Psychological disorders linked to menstrual cycle
What does a woman's cycle have to do with her mental health? According to new research from University College London, the psychological effects of stressful experiences can have a greater impact on a woman’s mental health during specific times of her menstrual cycle. The researchers say this is the first study to demonstrate a possible association between psychological vulnerability and a specific moment during the menstrual cycle - which in this case was ovulation.
Suspecting this connection between psychological disorders and a woman's cycle, the researchers set up a study of 41 females aged 18 to 25, none of whom were on contraceptive pills. Each participant watched a "stressful" 14-minute movie which depicted death or injury. Saliva samples were drawn immediately following the movies in order to assess hormone levels. Participants also wrote down whether they had unwanted thoughts about the video during the next few days, when they had them, and how often.

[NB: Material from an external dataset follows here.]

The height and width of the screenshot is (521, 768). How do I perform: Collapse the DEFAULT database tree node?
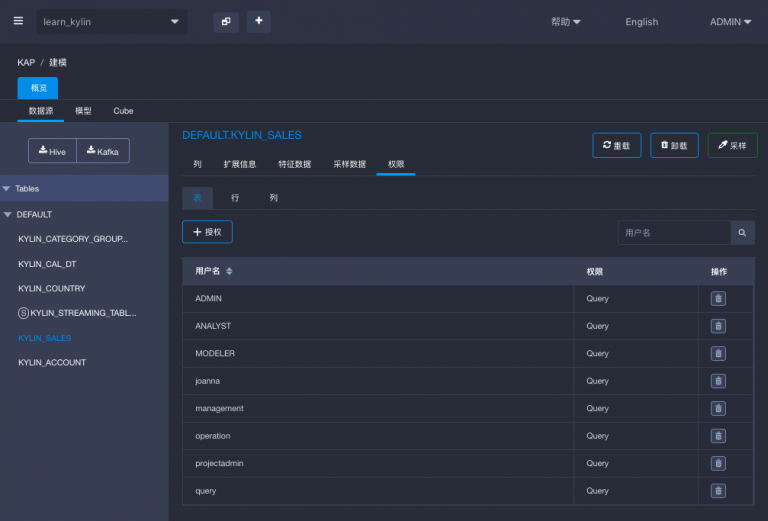click(8, 214)
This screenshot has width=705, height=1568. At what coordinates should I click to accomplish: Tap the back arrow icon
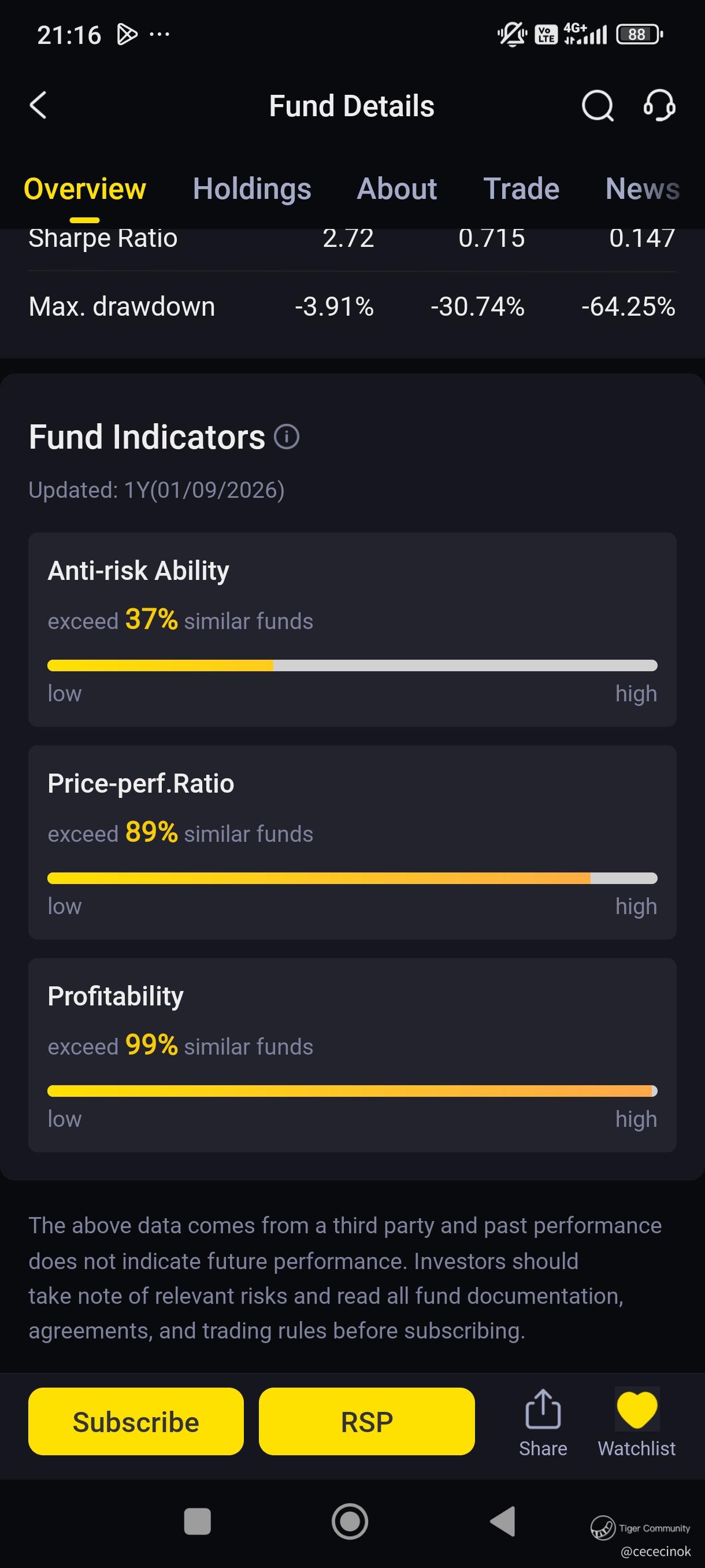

They found that women in the “early luteal” phase of their cycles—which falls roughly 16 to 20 days after the start of their period—had three times as many intrusive thoughts as those who watched the video while in other phases of their menstrual cycles. The scientists suggested that common mental health problems might be prevented if specific dates during the menstrual cycle are targeted for potentially stressful events.
Hormonal changes associated with menstruation have also been linked to changes in asthma symptoms, an increased susceptibility to knee injuries and a higher likelihood of impulsive spending.